Convincing manufacturers and distributors to adopt the concept of consolidation warehousing will require some basic changes in food industry thinking. For the concept to work, the warehouses must be exceptionally large and must be able to serve multiple manufacturers and multiple distributors. The change will not be as great for manufacturers, because many already are accustomed to sharing storage space with other manufacturers at public warehouses. For wholesalers and retail chains, the change will be more profound, requiring an agreement to cooperate with competitors more than in the past. However, inventory management through consolidation warehousing will remain completely proprietary for each participant, and the concept may be hard to accept, Haedicke says.

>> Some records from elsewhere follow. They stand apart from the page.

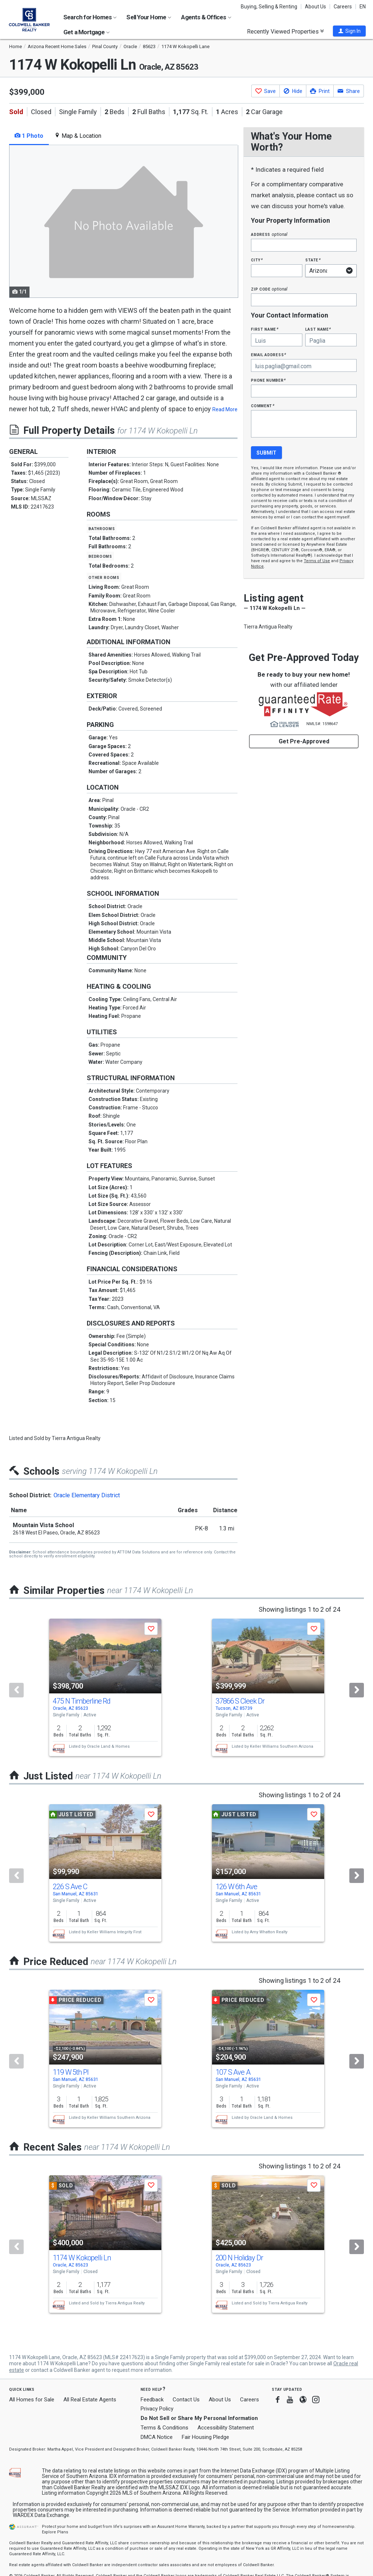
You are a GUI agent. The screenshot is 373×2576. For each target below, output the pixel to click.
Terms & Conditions (164, 2427)
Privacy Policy (157, 2408)
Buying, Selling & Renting (269, 6)
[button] (349, 31)
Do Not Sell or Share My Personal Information (199, 2418)
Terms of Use (317, 561)
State (313, 259)
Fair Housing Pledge (205, 2437)
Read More (224, 409)
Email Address (268, 354)
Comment (262, 405)
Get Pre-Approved (304, 741)
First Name (264, 329)
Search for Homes (90, 17)
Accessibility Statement (225, 2427)
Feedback (152, 2399)
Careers (343, 6)
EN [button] (363, 6)
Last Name (318, 329)
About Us (315, 6)
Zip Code (269, 289)
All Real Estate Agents (89, 2399)
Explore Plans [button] (55, 2532)
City (257, 259)
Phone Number (268, 380)
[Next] (356, 1690)
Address (269, 234)
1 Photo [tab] (29, 135)
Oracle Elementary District (87, 1495)
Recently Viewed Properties (285, 31)
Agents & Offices (206, 17)
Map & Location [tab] (77, 135)
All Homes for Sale (31, 2399)
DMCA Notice (157, 2437)
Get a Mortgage (86, 32)
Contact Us (186, 2399)
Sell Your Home (148, 17)
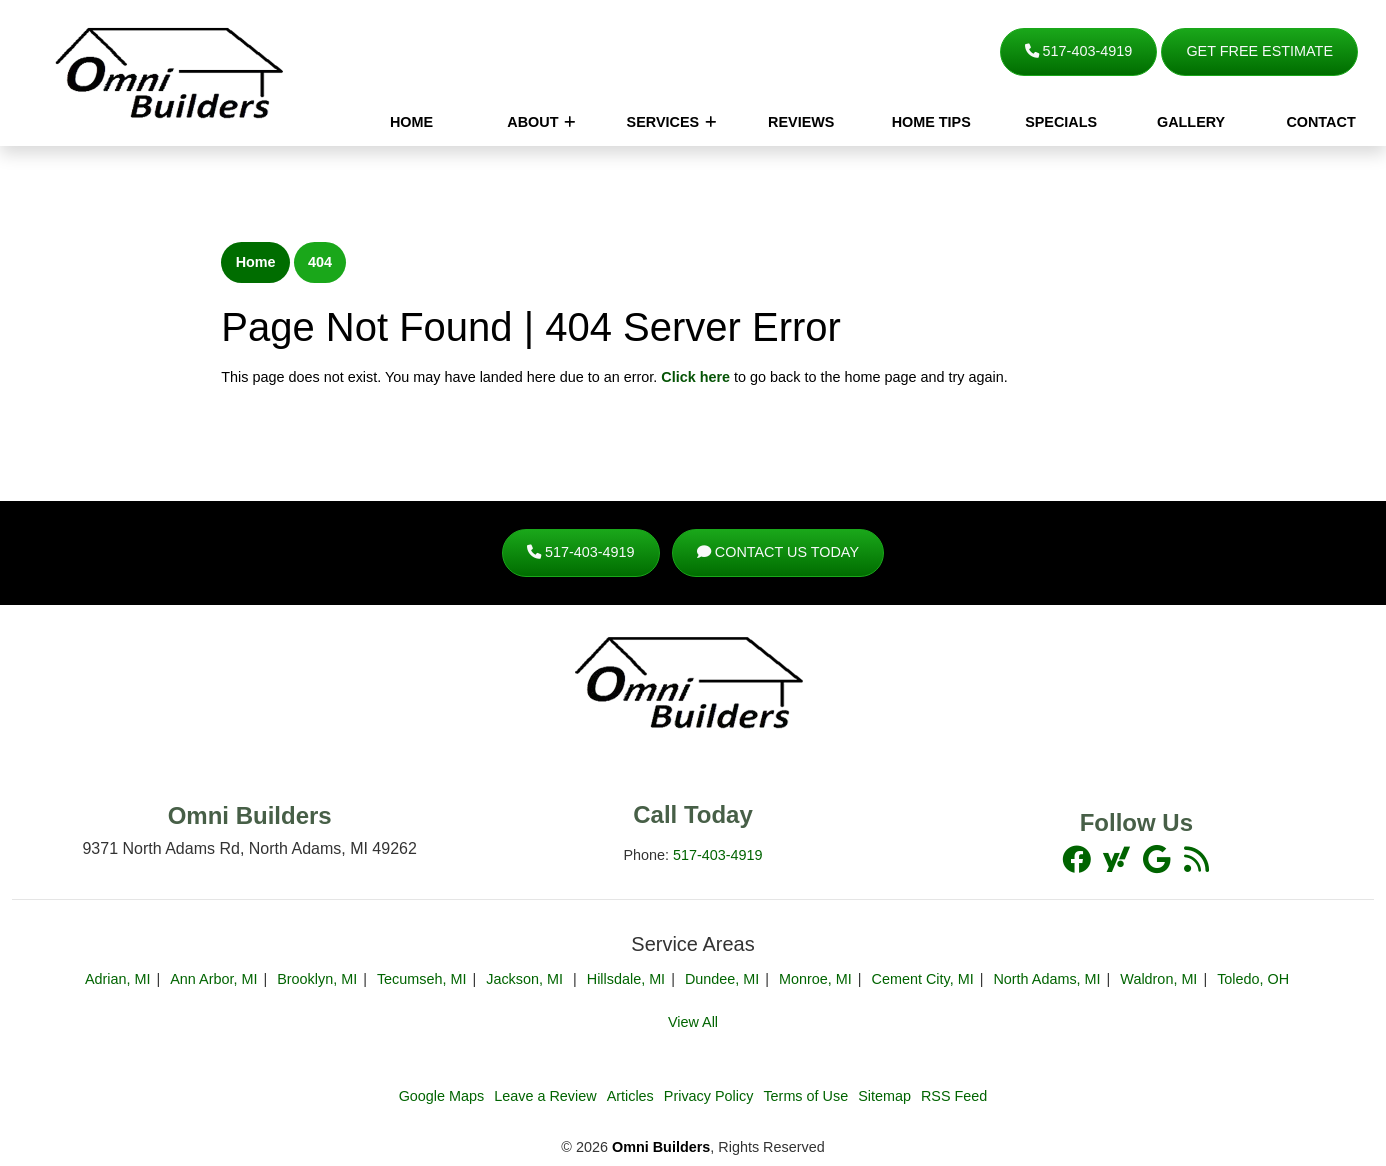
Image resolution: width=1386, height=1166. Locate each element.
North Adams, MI (1046, 979)
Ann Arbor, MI (213, 979)
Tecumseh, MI (422, 979)
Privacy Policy (709, 1096)
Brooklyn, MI (317, 979)
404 (320, 262)
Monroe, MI (815, 979)
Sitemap (884, 1096)
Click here (695, 377)
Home (256, 262)
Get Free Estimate (1259, 51)
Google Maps (442, 1096)
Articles (630, 1096)
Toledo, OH (1253, 979)
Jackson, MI (526, 979)
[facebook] (1078, 859)
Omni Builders (661, 1147)
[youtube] (1158, 859)
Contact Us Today (778, 552)
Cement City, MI (923, 979)
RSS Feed (954, 1096)
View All (693, 1022)
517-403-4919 (1079, 51)
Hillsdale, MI (626, 979)
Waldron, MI (1158, 979)
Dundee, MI (722, 979)
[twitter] (1118, 859)
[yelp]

However, this cooperation will have the benefit of setting the same inventory management cost structure for all competitors in the system, he says.
Jack Haedicke is president of the Arena Consulting Group in Eden Prairie, Minnesota. Arena CG specializes in cost accounting and supply chain activities such as streamlining the production and distribution of products. It was founded by Haedicke in 2000. He has been executive vice-president and chief financial officer of a Fortune 500 company, executive vice-president and chief operating officer for One-Source, vice-president of finance and ECR for Draft Foods, director of activity based costing at Coca-Cola, and controller of manufacturing for the Hughes Aircraft Company. Haedicke holds a bachelor's degree in biochemistry from Michigan State University, a master's degree in human resources management from Central Michigan University, an MBA from the University of Michigan, and doctoral coursework from the Drucker Center at Claremont University.